Entre le dirigeant et le coursier se créa alors une relation fusionnelle, même si Vauquelin gagna peu sous les couleurs rouennaises: « Il me dit toujours que je suis son père dans le vélo, raconte en souriant Yon. Même Bruno dit que je suis son second père, mais ça me gêne. C’est juste que cela a matché, qu’on a évolué tous les deux et qu’on vit une belle aventure humaine. Mais le personnage est tellement génial, nature, frais. » Il suffisait de l’entendre, hier, raconter sa journée comme au bistrot (« Des mecs dans le peloton sont venus me dire qu’ils avaient des frissons pour moi, même Jonas [Vingegaard] est venu. C’est incroyable »), de voir les paillettes dans ses yeux quand il a découvert sa trombine sur une montgolfière : « Comment on fait ça logistiquement? » Il faut demander à son père et à son parrain qui préparent la surprise depuis plusieurs jours, dans le secret le plus total. « Cette montgolfière appartient à un voisin, s’est remémoré le vainqueur de l’étape à Bologne il y a un an. Ce sont des souvenirs, elle fait penser à l’été, quand on était dans le salon, en train de prendre le goûter devant le Tour de France. C’est plus qu’une image sur une montgolfière, c’est tout un chemin.»

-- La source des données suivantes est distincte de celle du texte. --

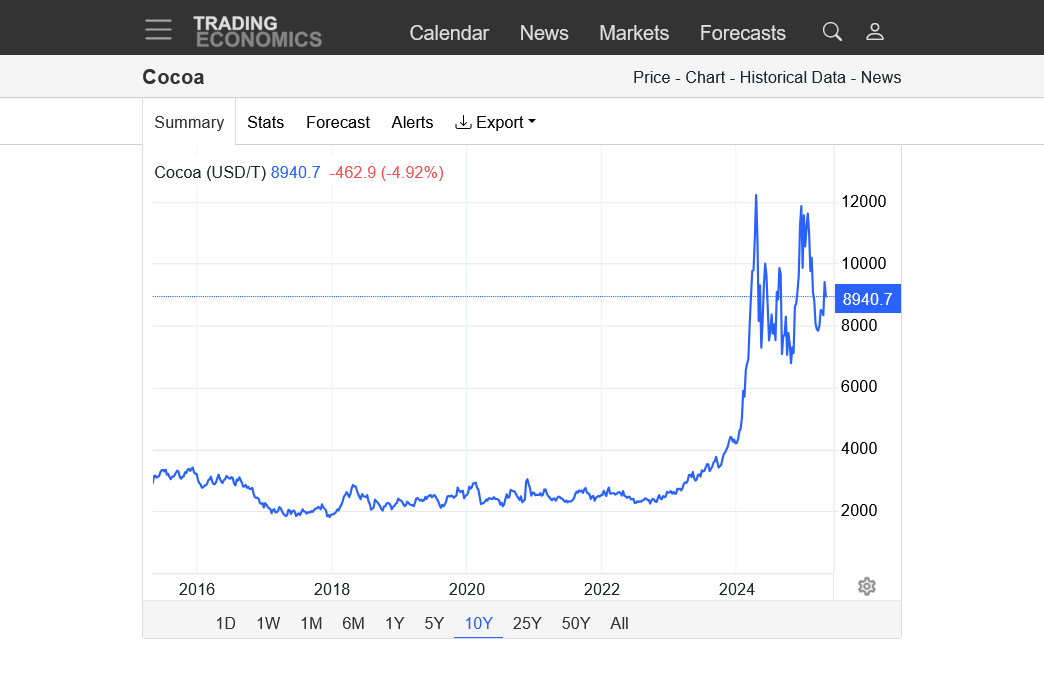Open Forecasts in the top navigation
Image resolution: width=1044 pixels, height=681 pixels.
click(x=742, y=33)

En 2021, il l’a mené chez Arkéa-B&B Hotels, grâce à JeanPhilippe Yon encore. Dans une structure à taille humaine, Vauquelin a continué de grandir, apaisé, pas si loin de sa Normandie : « Comme il est arrivé jeune dans l’équipe, on est sa deuxième famille, souligne Nénesse, son masseur chez Arkéa. On l’a vu évoluer et quand il performe, comme sa première victoire au Haut Var (2023), on craque, on pleure. Le voir jouer avec les grands du Tour, hier (mercredi)… On avait les yeux rouges sur la table de massage. Dans l’équipe, on est tous des hypersensibles, lui aussi. » Son chrono la veille à Caen (5e), sa troisième place au général (4e depuis ce mercredi et la prise du maillot jaune par Mathieu Van der Poel), les pancartes «Kevin Le Viking», «Kevin The King of Normandy » , son nom crié dans cette Suisse normande en fête ont remué son petitcoeur de guimauve: « Qu’est-ce que je peux demander de plus? » De rester avec les plus grands « jusque dans les Pyrénées », calcule Jean-Philippe Yon alors que sa mère Valérie, émue, «ne réalise toujours pas » ce que vit son fils. Pas plus Nénesse qui, pourtant, en a vu d’autres: «C’est un truc de dingue, c’est le number one en Normandie.» En prévision d’un débordement lacrymal d’ici Paris, l’assistant d’Arkéa a abandonné l’idée d’utiliser un simple paquet de mouchoirs: « J’ai pris un rouleau d’essuie-tout.»